Assigned task | Among the entries that follow, find the lines containing the string "agent" and copy them.

=== Section Start ===

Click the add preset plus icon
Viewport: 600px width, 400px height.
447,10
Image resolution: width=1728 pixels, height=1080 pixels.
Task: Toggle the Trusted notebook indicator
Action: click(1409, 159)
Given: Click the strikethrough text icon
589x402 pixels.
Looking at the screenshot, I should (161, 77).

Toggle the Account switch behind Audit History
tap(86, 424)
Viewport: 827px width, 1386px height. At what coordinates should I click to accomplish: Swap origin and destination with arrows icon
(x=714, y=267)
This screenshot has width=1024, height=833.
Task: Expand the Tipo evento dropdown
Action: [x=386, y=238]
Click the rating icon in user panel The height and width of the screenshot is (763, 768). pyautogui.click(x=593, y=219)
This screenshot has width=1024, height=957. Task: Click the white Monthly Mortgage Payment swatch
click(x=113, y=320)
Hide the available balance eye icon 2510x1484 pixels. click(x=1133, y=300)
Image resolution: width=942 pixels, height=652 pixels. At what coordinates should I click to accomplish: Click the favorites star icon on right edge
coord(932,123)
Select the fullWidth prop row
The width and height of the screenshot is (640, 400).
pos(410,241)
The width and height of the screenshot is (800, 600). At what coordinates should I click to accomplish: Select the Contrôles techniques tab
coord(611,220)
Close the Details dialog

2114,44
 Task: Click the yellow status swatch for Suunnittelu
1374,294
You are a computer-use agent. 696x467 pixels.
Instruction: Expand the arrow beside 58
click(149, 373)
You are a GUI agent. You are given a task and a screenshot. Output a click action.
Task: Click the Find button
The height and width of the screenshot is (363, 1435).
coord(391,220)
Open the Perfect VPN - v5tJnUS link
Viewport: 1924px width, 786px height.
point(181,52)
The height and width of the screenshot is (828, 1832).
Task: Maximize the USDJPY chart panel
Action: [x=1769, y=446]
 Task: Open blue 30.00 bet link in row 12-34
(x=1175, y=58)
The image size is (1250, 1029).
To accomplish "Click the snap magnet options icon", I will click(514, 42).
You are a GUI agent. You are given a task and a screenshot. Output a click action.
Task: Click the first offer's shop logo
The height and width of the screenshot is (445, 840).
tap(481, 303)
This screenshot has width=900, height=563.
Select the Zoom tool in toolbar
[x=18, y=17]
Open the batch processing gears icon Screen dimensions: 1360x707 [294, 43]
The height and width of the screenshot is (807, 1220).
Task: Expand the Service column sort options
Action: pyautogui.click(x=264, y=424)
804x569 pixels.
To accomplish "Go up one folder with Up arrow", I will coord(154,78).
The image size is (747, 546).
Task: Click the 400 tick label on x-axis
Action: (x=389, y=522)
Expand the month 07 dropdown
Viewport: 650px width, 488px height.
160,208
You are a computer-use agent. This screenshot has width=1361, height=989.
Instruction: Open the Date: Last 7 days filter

=== Section End ===

Result |
You are a computer-use agent. 696x467 pixels.
You are a GUI agent. You are given a task and a screenshot. Output a click action.
You are a GUI agent. You are given a task and a screenshot. Output a click action.
You are a computer-use agent. This screenshot has width=1361, height=989.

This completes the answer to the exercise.